A educadora ressaltou, ainda, que entender o contexto de educação no país é fundamental para ter noção de que as complexidades são grandes e que há uma dívida histórica a ser paga. Segundo ela, essa dívida histórica faz referência aos impactos ocasionados pelo racismo, que atingem de maneira severa negros e indígenas e dificultam o acesso e a permanência em instituições de ensino, seja no ensino básico, seja no ensino superior.

Uma educação inclusiva requer que sejam reconhecidos os sistemas que promovem e reforçam as desigualdades. Além da interseccionalidade entre raça e classe, há desigualdades ocasionadas por questões de gênero e de diferenças. “As desigualdades se sobrepõem. A reprovação dos alunos com deficiência é maior”, exemplifica.

Neste rastro histórico traçado por ela, Maria Helena aponta que é preciso combater a “cultura do fracasso escolar” que, segundo ela, atualiza fenômenos de reprovação, distorção idade-série e evasão. “Apesar dos avanços, ainda temos complexos desafios de acesso e permanência. Não podemos pensar a questão da inclusão sem ter esse cenário e constatação de que o acesso é diferente”, pondera.

A meta número 4 do PNE (Plano Nacional de Educação) fala sobre universalizar o acesso à educação básica e ao ensino especializado para pessoas de 4 a 17 anos, preferencialmente na rede regular de ensino. Para Maria Helena, esta meta ainda não foi alcançada.

E como enfrentar esse cenário de exclusão? Além de fazer uma busca ativa de crianças e jovens que estejam fora da escola e do fortalecimento da garantia de direitos, a educadora aponta a importância da garantia de acesso à internet.

Caminho para reduzir as desigualdades educacionais

Juliana Amorina, diretora do Instituto ABCD, que também participou da Bett Brasil, reforçou que com alunos diferentes é necessário que as estratégias pedagógicas também sejam. Em outras palavras, não se pode aplicar o mesmo método ou ferramenta para todos os alunos, sem levar em consideração suas diferenças.

Em relação a alunos com deficiência, Juliana usou uma ilustração para explicar seu ponto de vista. Ao chegar à escola, um estudante com cadeira de rodas vê o zelador remover a neve das escadas. Com isso, ele pede que primeiro remova a neve da rampa, para que ele consiga acessar a escola, ao passo que o zelador responde que muitos estudantes estão esperando para subir as escadas e, por isso, precisa remover a neve de lá primeiro.

O aluno cadeirante contra argumenta que, ao limpar a neve da rampa, tanto ele quanto os alunos que se locomovem sem o uso de cadeira de rodas, poderão subir da mesma forma.
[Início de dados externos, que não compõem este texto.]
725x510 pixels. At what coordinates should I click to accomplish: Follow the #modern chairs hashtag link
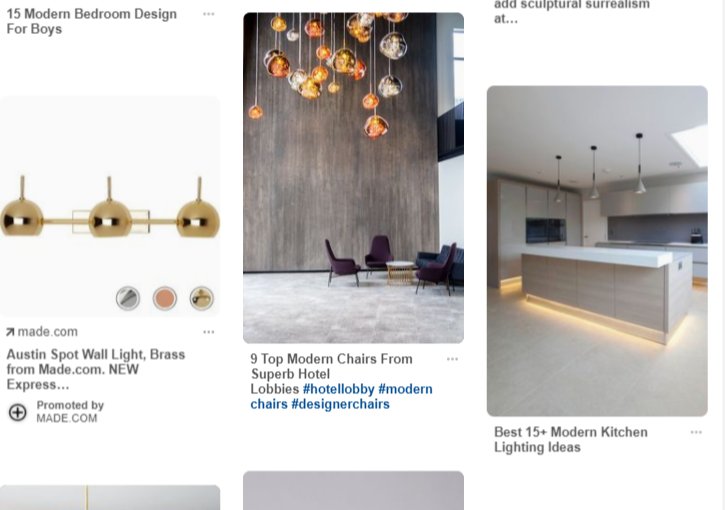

A ilustração explica uma lógica simples, mas muito valiosa: Ao eliminar possíveis obstáculos para as pessoas com deficiência, todos se beneficiam. “[É pensar em] propostas pedagógicas que atendam a todos, depois não vamos precisar fazer adaptações”, afirma.

Apesar deste exemplo estar relacionado a pessoas com deficiência, é possível compreendê-lo a partir de muitas outras dimensões. Tais obstáculos que a educação inclusiva visa romper estão presentes ao observar raça e gênero, por exemplo. Para usar a mesma analogia de Juliana, é como se houvesse neve na rampa de quem é preto, de quem é indígena ou de quem possui um marcador social relacionado à classe.

Para saber mais e aplicar

Guia do Educador Inclusivo 

Desenvolvido a partir de rodas de conversas com equipes escolares, mães e pais de alunos com e sem deficiência de escolas públicas de Ribeirão Preto (SP), o material propõe caminhos para entender o que é inclusão, como preparar atividades pedagógicas para todos, além de oferecer recomendações para acessibilidade, reflexões sobre a legislação brasileira e os direitos de estudantes com deficiência, entre outros temas. A metodologia é assinada pelo Instituto Amankay.